However flawed he may have been, the man had good taste. Two of his four wives were St. Louis natives. Problem is, when it came to women and booze, our boy could never have just one. Their allure is not so different. Like a good woman, a good drink is strong, complex and intoxicating. But both impair a man's judgment.

At Ernesto's (yep, named after that Ernest) you won't find the daiquiris and mojitos he famously drank while living in Cuba, but you will find an ultra-femme take on a cocktail that usually belongs to the old boys' club. The fig-hattan is the Jessica Rabbit of manhattans. Made with fig-, clove- and cinnamon-infused bourbon, sweet vermouth and orange bitters, it is sweeter, spicier and sultrier than the old standby.

A classic manhattan is tobacco brown, brown as an old leather chair, brown as the worn wooden bars in the establishments where they never went out of style. The fig-hattan is deep plum, served up, with an orange wedge resting on the lip of its cocktail glass. As the first sip saunters over your tongue, it's clear: This drink could get you in trouble.

Don't think of figs as sexy? Fig leaves may be a symbol of modesty going all the way back to the Garden of Eden, but the fruits of the fig tree are unabashed. Whole, the dangling globes look, well, masculine. Split one open, and the pulpy, pink flesh seems decidedly feminine. The texture is soft, yielding. Is anyone else feeling flush?

Fig fossils have been discovered that date to 9400-9200 B.C., suggesting they were one of the first plants to be cultivated by man. In traditional medicine they are considered to have aphrodisiac properties.

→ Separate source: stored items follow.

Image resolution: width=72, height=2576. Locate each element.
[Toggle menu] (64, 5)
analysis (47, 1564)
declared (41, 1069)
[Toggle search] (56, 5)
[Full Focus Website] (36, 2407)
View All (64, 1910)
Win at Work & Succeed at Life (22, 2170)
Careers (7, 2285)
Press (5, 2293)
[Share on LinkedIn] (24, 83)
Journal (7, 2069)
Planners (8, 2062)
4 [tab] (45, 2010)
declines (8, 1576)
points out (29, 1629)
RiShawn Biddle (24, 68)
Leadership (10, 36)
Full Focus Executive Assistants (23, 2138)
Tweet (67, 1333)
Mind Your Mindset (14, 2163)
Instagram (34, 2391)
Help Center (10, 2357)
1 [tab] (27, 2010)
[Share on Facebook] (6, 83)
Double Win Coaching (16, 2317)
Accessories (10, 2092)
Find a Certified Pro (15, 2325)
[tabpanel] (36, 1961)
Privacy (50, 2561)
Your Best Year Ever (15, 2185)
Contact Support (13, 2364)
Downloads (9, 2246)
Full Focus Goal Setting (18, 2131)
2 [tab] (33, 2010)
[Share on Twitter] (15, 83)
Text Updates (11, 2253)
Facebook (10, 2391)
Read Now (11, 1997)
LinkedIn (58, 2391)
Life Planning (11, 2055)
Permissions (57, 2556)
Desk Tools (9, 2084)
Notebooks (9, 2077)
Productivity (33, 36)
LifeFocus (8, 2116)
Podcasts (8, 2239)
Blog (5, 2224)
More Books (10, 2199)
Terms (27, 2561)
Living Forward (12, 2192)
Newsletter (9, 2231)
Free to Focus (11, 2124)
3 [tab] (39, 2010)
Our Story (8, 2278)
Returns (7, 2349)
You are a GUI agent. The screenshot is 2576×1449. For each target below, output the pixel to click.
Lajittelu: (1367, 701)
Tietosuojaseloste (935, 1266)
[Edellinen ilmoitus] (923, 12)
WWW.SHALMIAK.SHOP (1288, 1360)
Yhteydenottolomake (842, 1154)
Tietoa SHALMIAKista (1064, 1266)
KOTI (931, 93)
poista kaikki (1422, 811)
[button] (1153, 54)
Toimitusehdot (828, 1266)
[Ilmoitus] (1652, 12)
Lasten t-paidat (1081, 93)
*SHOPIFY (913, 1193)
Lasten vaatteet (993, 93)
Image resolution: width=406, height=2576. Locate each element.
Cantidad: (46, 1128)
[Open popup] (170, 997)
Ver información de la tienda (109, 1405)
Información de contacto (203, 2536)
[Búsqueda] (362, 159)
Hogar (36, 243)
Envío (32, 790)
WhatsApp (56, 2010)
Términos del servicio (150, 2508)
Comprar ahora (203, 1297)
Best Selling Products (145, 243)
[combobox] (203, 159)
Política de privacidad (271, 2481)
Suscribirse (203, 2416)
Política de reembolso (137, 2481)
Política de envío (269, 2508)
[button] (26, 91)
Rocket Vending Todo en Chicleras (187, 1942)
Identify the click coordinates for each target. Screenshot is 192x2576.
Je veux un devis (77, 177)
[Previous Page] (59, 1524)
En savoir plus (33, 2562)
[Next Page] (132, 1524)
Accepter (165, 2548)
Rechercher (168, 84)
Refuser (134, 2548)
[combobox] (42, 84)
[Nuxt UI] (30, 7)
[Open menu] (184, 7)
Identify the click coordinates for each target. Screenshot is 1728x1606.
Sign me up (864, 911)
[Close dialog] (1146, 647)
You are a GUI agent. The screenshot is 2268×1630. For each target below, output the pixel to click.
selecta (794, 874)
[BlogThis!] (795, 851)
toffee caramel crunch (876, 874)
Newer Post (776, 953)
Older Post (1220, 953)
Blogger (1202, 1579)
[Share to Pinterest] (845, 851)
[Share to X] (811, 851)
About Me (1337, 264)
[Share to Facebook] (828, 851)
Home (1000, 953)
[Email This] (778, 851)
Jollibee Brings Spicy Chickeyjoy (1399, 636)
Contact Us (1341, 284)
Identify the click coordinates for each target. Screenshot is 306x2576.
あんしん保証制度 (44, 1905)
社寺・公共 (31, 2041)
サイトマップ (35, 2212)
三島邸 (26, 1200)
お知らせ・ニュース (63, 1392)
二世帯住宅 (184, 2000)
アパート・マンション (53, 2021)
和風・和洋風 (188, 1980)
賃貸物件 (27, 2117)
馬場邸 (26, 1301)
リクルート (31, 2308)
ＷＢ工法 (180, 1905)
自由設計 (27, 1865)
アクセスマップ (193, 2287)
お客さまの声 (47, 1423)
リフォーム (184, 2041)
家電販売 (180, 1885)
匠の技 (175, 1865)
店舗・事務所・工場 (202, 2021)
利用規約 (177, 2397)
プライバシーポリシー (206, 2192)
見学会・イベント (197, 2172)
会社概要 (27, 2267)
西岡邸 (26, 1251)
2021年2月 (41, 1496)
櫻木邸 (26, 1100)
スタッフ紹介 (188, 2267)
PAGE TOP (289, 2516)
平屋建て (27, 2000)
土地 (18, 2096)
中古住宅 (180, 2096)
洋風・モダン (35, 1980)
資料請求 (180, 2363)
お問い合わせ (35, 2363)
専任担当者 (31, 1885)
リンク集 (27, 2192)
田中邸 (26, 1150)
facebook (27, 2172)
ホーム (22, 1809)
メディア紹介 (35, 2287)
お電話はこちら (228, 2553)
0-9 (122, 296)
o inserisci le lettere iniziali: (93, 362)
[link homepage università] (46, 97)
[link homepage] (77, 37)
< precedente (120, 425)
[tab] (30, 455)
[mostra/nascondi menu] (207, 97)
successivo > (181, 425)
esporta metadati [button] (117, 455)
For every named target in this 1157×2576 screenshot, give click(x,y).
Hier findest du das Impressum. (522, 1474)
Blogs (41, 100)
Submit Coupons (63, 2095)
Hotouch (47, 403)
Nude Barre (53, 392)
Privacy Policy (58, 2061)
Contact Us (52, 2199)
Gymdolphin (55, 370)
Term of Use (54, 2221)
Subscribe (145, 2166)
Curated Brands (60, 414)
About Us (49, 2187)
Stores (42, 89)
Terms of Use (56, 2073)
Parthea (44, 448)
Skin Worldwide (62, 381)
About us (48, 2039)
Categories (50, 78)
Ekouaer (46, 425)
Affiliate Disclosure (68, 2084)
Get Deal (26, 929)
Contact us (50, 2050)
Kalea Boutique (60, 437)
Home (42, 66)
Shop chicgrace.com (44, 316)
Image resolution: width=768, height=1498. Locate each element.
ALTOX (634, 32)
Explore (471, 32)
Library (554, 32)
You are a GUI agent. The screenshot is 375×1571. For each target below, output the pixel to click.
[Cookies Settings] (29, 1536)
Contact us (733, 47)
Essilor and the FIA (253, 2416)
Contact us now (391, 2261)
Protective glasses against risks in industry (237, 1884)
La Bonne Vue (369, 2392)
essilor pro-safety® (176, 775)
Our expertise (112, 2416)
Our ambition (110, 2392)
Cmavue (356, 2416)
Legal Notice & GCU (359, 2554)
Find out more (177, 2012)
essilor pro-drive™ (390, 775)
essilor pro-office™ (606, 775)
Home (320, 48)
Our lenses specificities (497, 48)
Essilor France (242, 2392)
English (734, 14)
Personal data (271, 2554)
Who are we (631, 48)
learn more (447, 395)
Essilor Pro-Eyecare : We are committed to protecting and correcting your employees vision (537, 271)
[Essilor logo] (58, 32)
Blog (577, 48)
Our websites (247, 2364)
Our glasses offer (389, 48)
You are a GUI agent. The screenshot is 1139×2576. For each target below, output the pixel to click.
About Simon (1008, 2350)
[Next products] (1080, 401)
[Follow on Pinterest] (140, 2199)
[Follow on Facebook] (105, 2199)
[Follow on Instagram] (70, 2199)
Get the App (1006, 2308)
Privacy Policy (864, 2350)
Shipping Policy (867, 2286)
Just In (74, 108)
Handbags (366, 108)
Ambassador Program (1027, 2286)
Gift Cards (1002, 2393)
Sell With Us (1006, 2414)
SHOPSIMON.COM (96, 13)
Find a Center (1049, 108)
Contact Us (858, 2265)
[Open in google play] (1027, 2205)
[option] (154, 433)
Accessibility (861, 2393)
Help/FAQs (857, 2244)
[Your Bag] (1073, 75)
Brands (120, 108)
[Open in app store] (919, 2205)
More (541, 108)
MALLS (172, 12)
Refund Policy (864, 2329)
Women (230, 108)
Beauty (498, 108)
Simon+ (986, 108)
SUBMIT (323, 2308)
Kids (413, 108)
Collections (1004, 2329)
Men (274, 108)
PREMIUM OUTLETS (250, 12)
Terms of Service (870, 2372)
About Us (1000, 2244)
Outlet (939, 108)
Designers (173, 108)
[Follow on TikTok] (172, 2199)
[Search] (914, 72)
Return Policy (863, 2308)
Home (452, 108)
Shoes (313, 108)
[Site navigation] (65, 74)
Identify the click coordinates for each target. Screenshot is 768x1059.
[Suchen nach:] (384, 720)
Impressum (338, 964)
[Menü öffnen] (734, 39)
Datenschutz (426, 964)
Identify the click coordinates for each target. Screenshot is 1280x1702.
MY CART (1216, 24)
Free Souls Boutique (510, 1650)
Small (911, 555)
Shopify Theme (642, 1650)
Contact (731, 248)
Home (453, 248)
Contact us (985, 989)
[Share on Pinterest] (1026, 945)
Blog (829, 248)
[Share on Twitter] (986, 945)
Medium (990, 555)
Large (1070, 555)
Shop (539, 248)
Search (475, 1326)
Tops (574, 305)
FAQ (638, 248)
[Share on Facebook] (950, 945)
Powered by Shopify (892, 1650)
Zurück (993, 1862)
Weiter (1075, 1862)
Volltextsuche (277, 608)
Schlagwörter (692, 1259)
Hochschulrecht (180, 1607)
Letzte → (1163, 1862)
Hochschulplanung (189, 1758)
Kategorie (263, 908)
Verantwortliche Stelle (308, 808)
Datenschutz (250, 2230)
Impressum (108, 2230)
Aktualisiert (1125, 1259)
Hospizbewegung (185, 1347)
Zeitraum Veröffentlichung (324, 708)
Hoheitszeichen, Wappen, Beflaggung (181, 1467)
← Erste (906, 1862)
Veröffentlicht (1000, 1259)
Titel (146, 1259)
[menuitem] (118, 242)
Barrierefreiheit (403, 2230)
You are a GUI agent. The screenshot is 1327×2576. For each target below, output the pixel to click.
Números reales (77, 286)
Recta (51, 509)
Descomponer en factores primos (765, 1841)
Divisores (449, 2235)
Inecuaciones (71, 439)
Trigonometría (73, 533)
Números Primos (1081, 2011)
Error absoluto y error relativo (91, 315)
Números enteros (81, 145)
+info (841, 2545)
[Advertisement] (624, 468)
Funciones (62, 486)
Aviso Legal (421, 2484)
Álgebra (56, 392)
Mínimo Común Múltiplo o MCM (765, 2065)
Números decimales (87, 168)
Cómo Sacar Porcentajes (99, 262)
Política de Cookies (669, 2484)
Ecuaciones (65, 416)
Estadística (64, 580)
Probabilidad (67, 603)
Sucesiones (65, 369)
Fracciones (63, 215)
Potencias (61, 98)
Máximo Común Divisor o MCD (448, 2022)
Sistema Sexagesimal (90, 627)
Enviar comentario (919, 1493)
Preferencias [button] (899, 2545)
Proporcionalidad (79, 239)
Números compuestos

Eating this fruit stokes a flame more ancient than fire itself. Infusing it in inhibition-relieving alcohol makes for some potent sauce.

Ernesto's Wine Bar (2730 McNair Avenue; 314-664-4511) is hardly a den of iniquity. It's a small, welcoming Benton Park neighborhood café and wine bar. Wine flights give you the opportunity to educate your palate. A Sunday brunch gets your day off to a smooth start with Grand Marnier-spiked coffee topped with cinnamon whipped cream and candied ginger. The truffle grilled cheese may be a bit sinful, but that's about it.

Then again, Papa Hemingway himself once said, "All things truly wicked start from innocence." Even the most beguiling seductress was once a little girl. It takes a few years to figure out how to pout those lips, how to swing those hips. We can't all pull off satin gloves and stiletto heels, but even the most demure among us eventually learns to bat her eyelashes just so.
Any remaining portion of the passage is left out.